The deadly Ebola outbreak in western Africa in 2014 completely crippled the continent’s tourism flow, with the effects still being felt well into 2015, operators reported. But now they are confident that Africa is poised for recovery.
According to G Adventures vice president for product innovation Jeff Russill, “2016 has so far been a solid rebound year [for Africa], and together with the weak South Africa rand, sales for travel to southern Africa are doing particularly well for us.”
Russill noted that bookings for southern Africa are up between 35% and 40% compared to the same time last year and east Africa is also up 10% from last year.
“With a generally stable political climate and good value for money, we hope to see this increase even further,” Russill said.
Africa being back in vogue comes as the Caribbean, and South and Central America, have faced a bit of a setback this year due to media coverage of the mosquito-borne Zika virus.
“Everybody’s numbers are off for Brazil,” said Ashish Sanghrajka, president of Big Five Tours & Expeditions, adding that the negative press Brazil has been getting about the Olympics, its political situation and now Zika has made the destination a hard sell.
However, Sanghrajka said that Africa is not necessarily picking up travelers who have diverted their plans due to Zika or because of the recent terror attacks in Brussels and Paris, but rather due to pent-up demand.
“We started seeing a bounce up even before Zika, even before Brussels, even before what happened in Paris,” he said. “I don’t know that the uptick in Africa is based on Zika. I think it’s more people who have been wanting to go. It is people who are genuinely interested in Africa. For the last two years, people have been traveling to destinations that were their Plan B.”
Another destination that travelers had been putting off for a few years, Japan, is seeing renewed interest.
Japan tourism has “recovered dramatically” following the 2011 earthquake and tsunami, surging by 47%, Ryoichi Matsuyama, president of the Japan National Tourism Organization, said during the Global Summit.
Inbound tourism to Japan had plummeted by 62% following the tsunami, which claimed more than 15,000 lives.
Matsuyama reported that in 2015 Japan welcomed 19.7 million visitors, compared with just over 8 million visitors in 2010, the year before the tsunami, marking the first time in 45 years that more inbound visitors went to Japan than Japanese travelers left.

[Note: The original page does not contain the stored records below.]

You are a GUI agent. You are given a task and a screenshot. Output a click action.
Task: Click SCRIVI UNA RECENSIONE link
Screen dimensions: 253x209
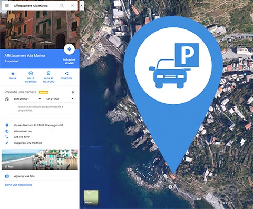tap(18, 185)
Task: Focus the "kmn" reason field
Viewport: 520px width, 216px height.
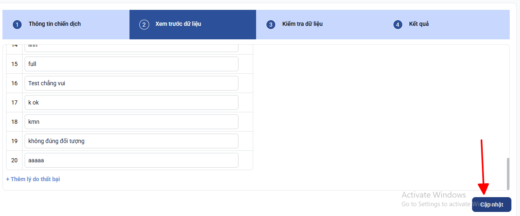Action: click(131, 122)
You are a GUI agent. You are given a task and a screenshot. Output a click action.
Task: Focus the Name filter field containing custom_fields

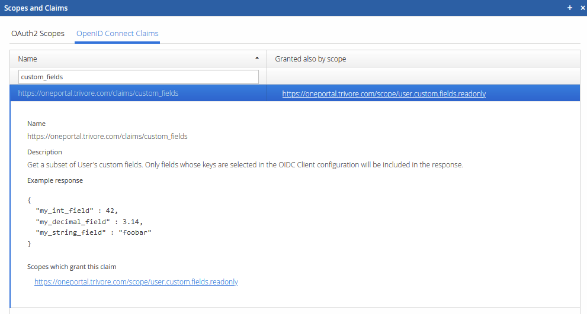139,77
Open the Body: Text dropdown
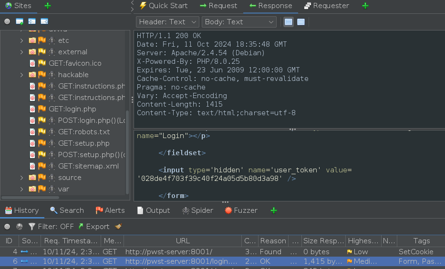The height and width of the screenshot is (269, 445). (x=239, y=22)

Avanti Destinations, an FIT tour operator, added Asia to its product mix last year. According to Avanti president Harry Dalgaard, its Japan bookings have been exceptionally strong since then.
“In fact, Japan is the leading destination of the seven countries we now sell in Asia,” said Dalgaard.
G Adventures’ Russill said the company saw its sales to Japan climb 25% in 2016 compared to this time last year. The company’s other highest growth destinations thus far for 2016 include Central Asia (specifically Iran and the Central Asian nations Kazakhstan, Kyrgyzstan, Tajikistan, Turkmenistan and Uzbekistan), Colombia, Indonesia, Sri Lanka and Cuba sailings.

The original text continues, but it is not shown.